I am not an AI researcher. I founded Gloster in 2003, which is now a publicly traded IT services company with 340 employees. Over the past two years, I have integrated 23 proprietary AI skills into my daily work—from sales preparation to transcript processing to investor communications.
I don't just talk about these things at conferences. I actually use them. Every day.
By 2028, AI agents will make 15% of daily business decisions. Today, that figure is zero. The question isn’t whether you need this. The question is when you’ll take the plunge.
So here’s your homework. Pick a tool. Pick a task that takes up 10 hours of your time each week. Sit down and get it done with the agent. Today. Not tomorrow, not next week.
If you give it a try, I guarantee you’ll realize: it’s not complicated. It’s just different. And that “difference” is what will set you apart from those who are still talking to chatbots.
It’s not AI that’s taking away jobs.

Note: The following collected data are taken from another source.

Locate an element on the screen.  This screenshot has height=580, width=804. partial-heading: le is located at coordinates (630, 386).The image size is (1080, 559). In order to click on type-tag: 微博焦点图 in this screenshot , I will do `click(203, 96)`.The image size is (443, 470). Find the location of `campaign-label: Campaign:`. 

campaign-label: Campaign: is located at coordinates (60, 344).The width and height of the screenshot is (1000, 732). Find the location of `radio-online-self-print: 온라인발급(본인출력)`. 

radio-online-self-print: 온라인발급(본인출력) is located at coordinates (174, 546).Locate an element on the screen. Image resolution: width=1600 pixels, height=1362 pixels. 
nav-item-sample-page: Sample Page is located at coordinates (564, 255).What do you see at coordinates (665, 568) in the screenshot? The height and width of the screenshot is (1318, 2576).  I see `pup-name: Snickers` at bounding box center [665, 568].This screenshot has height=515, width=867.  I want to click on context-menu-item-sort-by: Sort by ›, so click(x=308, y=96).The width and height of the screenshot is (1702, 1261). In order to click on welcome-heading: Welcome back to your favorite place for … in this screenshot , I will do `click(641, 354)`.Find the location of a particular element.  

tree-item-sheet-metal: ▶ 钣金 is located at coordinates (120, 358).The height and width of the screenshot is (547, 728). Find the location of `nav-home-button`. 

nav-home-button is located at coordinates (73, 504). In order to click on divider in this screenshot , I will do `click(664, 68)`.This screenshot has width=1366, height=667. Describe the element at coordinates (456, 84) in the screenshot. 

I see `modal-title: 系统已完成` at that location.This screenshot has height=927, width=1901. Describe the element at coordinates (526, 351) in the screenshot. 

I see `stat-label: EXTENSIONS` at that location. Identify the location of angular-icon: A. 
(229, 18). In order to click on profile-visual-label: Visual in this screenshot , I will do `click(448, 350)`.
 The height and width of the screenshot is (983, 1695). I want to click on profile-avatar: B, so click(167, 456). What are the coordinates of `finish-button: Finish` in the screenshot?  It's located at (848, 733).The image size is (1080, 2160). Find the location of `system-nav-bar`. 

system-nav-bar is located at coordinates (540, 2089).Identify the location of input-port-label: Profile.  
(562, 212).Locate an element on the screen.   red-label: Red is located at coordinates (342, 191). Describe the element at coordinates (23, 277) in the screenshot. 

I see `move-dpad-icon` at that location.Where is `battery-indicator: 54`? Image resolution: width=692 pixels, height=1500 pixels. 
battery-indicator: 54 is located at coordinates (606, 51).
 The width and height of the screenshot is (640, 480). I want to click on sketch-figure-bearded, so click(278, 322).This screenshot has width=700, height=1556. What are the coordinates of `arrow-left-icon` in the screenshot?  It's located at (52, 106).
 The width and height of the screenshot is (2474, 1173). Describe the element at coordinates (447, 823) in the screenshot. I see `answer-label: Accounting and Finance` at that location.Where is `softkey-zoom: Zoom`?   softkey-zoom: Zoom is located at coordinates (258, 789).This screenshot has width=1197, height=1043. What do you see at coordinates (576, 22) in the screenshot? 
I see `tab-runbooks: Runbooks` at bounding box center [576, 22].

It’s the companies that know what they’re doing that are taking market share from those that sit back and wait.
Related articles
If you're interested in the practical implementation details:
- 7 custom AI connectors that save 15–20 hours of work per week — Technical details of the MCP ecosystem running on Cloudflare Workers
- Email Automation with Claude and Cloudflare — Save 90 Minutes a Day with a Specific Architecture
- EU AI Act: What Hungarian Business Leaders Need to Know — AI Governance from a Regulatory Perspective, 4 Months Before the Deadline
Frequently Asked Questions (FAQ)
What is the difference between an AI chatbot and an AI agent?
A chatbot answers your questions—you ask, it answers. An AI agent performs tasks independently: it monitors the CRM, prioritizes leads, drafts follow-up emails, and only notifies you when a decision is needed.
How much does it cost to implement an AI agent at a company with 340 employees?
The price of the top-tier model (Claude Opus) has dropped from $15 to $5 per million tokens; the mid-tier Sonnet costs $3, and the entry-level Haiku costs $1. A targeted pilot can be set up for €0–30,000, or $200–$500 per month on a SaaS basis.
Which AI agent tool should I choose as a business leader in 2026?
If you work in a Microsoft environment, Copilot Studio is the best place to start. If you use Salesforce, Agentforce has been available at SME-friendly pricing since March 2026. If you don’t use either, Zapier + ChatGPT or the open-source n8n are the quickest ways to get started.
What is reverse prompting, and how do I use it?
Instead of telling the AI exactly what to do step by step, you specify the end result and the format, and let the agent figure out the solution on its own. This marks a shift in approach, from using AI for chat to using it for agent management.
Why do 40% of AI agent projects fail?
The three main reasons: escalating costs, unclear business value, and a lack of governance. The solution: start small, measure progress, and establish governance from day one.